William Potter, the head of Candy Corporation, wanted to promote his son at the expense of qualified staff, Jill Jones. Since one family owned the company, relatives are treated well than other workers. Henry did not have the required academics qualification to head the company. It was contrary to the theory of stakeholder. The company did not value and treated its staff uniformly. According to the teachings of stakeholder theory, the 45-year-old lady, who is an employee of the company deserved the promotion since she was highly qualified than the son.
Theory of self-interest argues that business decisions should be passed independently by self-interest to the extent allowed by the law. This behavior is unethical, but heroes of free market economics argue that self-interested behavior brings out wealth and creates new employment opportunities (Boylan, 2001). According to this theory, the interests of the business come first. Leaders will do all they can to pass laws that are within the company norms provided they are promoting the growth of the enterprise. A business manager cannot tell which action would benefit the society as whole. They contribute to the community by doing all that benefits his investment. This theory could be used to justify nearly any organization decision.
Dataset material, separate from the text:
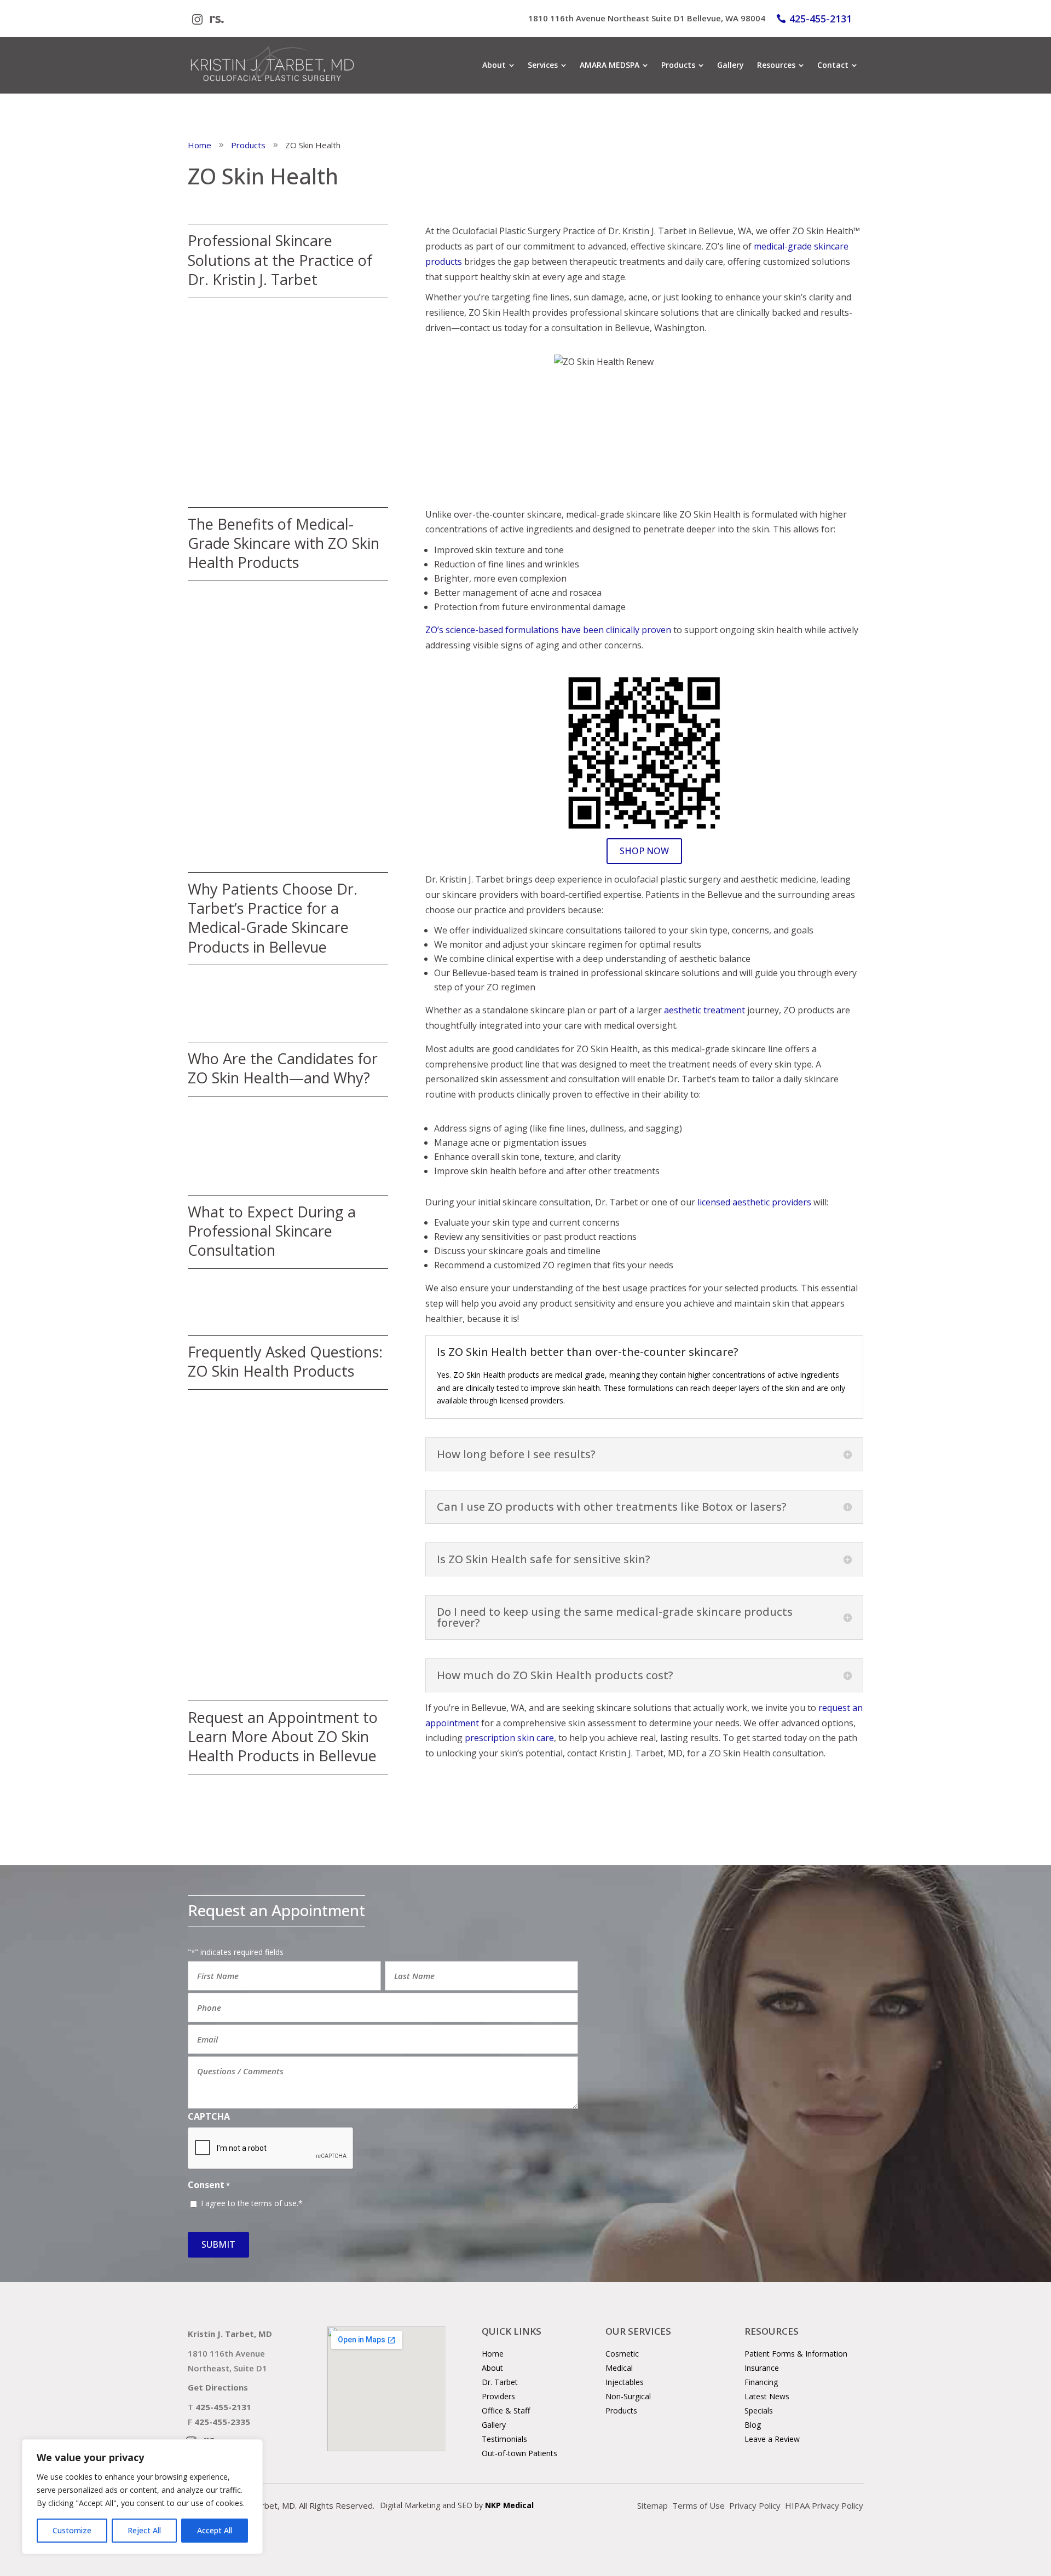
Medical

The decision by William Potter to put his eldest son to the highest post was for the interest of the company. He did not need to consult employees so as to appoint Henry. Having him as the company’s Chief Executive Officer apparently meant that he made all the decision and rulings in the interest of the institution. Having Jill Jones at the helm of the candy business would have been a risk because the decisions made were to be professional ones. Giving credit where it is due and criticizing when required.
Comparison and contrast
Both theories advocate for company’s interest. The group leaders are expected to make a ruling that will continue pushing the business towards its ultimate targets. Both acknowledge the importance of putting the company first. Henry was seen not ever to object directives from the Board Chairman, who was the father. As long as the company is making a profit, the leaders will be satisfied. The needs and demands of the enterprise come first. Workers do their job knowing very well in their minds that the company must be happy.
In the contrast, stakeholder theory advocates for the interest of the company but involving all the parties. It argues that both the internal and external factors determine the success of a firm. These forces work hand-in-hand for the betterment of the business. For example, poor relationship with the suppliers can result in delivery of low-quality goods. Again, if the enterprise does not comply with the set governmental requirements and rules, it risks being closed. However, the theory of self-interests puts the owners of the business at the helm. It’s the business owners who matter. For example, if the company is making profits when the workers are poorly paid, according to this theory, then the owners will not bother to increase their salaries. In summary, the two approaches are different in how the perceive the ownership of a business.
Best resolution and why
The best action for Jill Jones was to resign. It is because the company was determined to have a family member succeeding as the senior most staff. No matter how much she was offended, the company had all the rights to appoint a family member.
References
Boylan, M. (2001). Business ethics. Upper Saddle River, NJ: Prentice Hall.
Grace, D., & Cohen, S. (2013). Business ethics.